Eric’s Chattanooga Film Festival Review: The Wave (2020)

ATMOSfx! Woo!
Justin Long waking up from a drug induced bender in The Wave
★★★★ out of ★★★★★
The Wave is a dark sci-fi comedy that explores the collision of hallucinogens, a mid-life crisis, time travel, legal ethics, the afterlife, and lots of really poor decisions. Justin Long stars in this tale of a man who loses everything but finds his own personal truth in the end. Ooooo! Trippy!

Directed by Gille Klabin

It’s a little crazy to realize that Justin Long has been making movies for 21 years now. He first gained notice as the eager Trekkie, Brandon in Galaxy Quest, but got his first big starring role in Jeepers Creepers in a memorable turn as Darry, and you may also recognize him from Drag Me to Hell and Tusk. His boyish appearance and puppy-dog charm also got him lots of roles in stoner comedies and Rom-coms, but now, he’s a middle-aged man, and The Wave serves as a terrific platform for the next phase in his career as it focuses on a man in transition.

Long plays Frank, an unscrupulous lawyer, looking to move up the corporate ladder, in search of affirmation and promotion from his even more unethical boss. He has a lovely fiance, Cheryl (Sarah Minnich) with who bosses him around, and their future together looks to become very pedestrian. On the precipice of the biggest case closing of his career, he decides to sneak out of the house and, in a fit of mid-life anxiety, goes to party with his impish buddy Jeff (Donal Faison, Scrubs). This is the initial bad decision, in a series of bad decisions that will plague Frank in this movie.

Sheila Vand is your hallucinatory trip advisor in The Wave

When going to a bar to celebrate Frank’s big score, Jeff manages to find a couple of two pretty young women, Theresa (Sheila Vand) and Natalie (Katia Winter) who are decidedly not impressed with Frank’s stiff lawyerly ways. But, Frank is smitten with Theresa’s challenging dialogue, and he immediately slips into trying to impress her. This becomes problematic when, after going to the bar, the four of them go to a house party, and Frank finds himself in front of a mysterious and charismatic drug peddler.

In desperation to be cool, and to impress Theresa, the two of them consume a drop of The Wave, a powerful hallucinogen that transports Frank through time, space, and reality. When he finally comes to, he is the only one left remaining at the house party, and he realizes that he is already late for his big closing proposal at his office. Whoops!

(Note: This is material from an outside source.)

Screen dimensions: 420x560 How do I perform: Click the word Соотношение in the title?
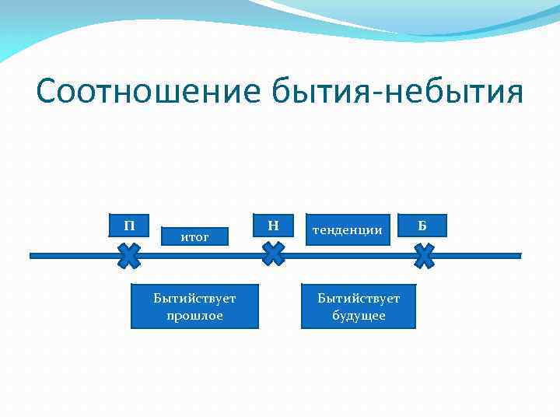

This triggers a whole series of spiraling events that could cost him his job, his marriage, his friendships, and his sanity. Frank becomes a lost man in his own life. Theresa has gone missing, but appears to him in his hallucinations like an angel. He is physically blinking in and out of reality and back in forth in time. And, in trying to find answers, manages to put his life, and the life of everyone around him in peril.

Justin Long goes on a trip, the hard way, in The Wave

This is a curious movie, to be sure. There has been a recent trend of drug themed horror movies, like Bliss, Synchronic, and John Dies at The End which explore the transportive potential in hallucinogens. This movie does it too, but with a lighter, more comedic touch. I’m not sure that I would even call it a horror movie so much as it might be a science fiction thriller. In addition to the aforementioned drug themed thrillers, this has elements of The Hangover, Falling Down, and tellingly, A Christmas Carol. In the end, this is a morality tale, with a fantastically dark twist for closure.

I love Long’s straight-man trying to recapture his lost youth. He is a man who has lost his way, and this drug, and all the horrible events that befall Frank inform you of a guy really needing a kick in the ass, but is essentially a sympathetic guy. He reminds me of Keanu Reeves, doe-eyed and bewildered, and like Reeves, has found a way to trade in that boyish doofy charm into middle-aged gullibility. (Think Knock Knock).

This is Gille Klabin’s first feature film, and he shows a knack for snappy editing transitions, and should be credited for keeping all the threads together for a film that easily could have gotten out of control. He has a visual sense that with some fairly simple techniques creates some trippy visuals to great effect. Some of the distortions resemble my Prism phone app paintings, but I found that a great way to convey something just on the other side of reality. Writer Carl W. Lucas gave us a story that managed to zip in and out of reality but never got lost, and better yet, managed to convey the chaos without long exposition sequences.

The Wave is Rated R for heavy drug use and profanity. It was recently playing at the Chattanooga Film Festival and is currently available on Amazon Prime.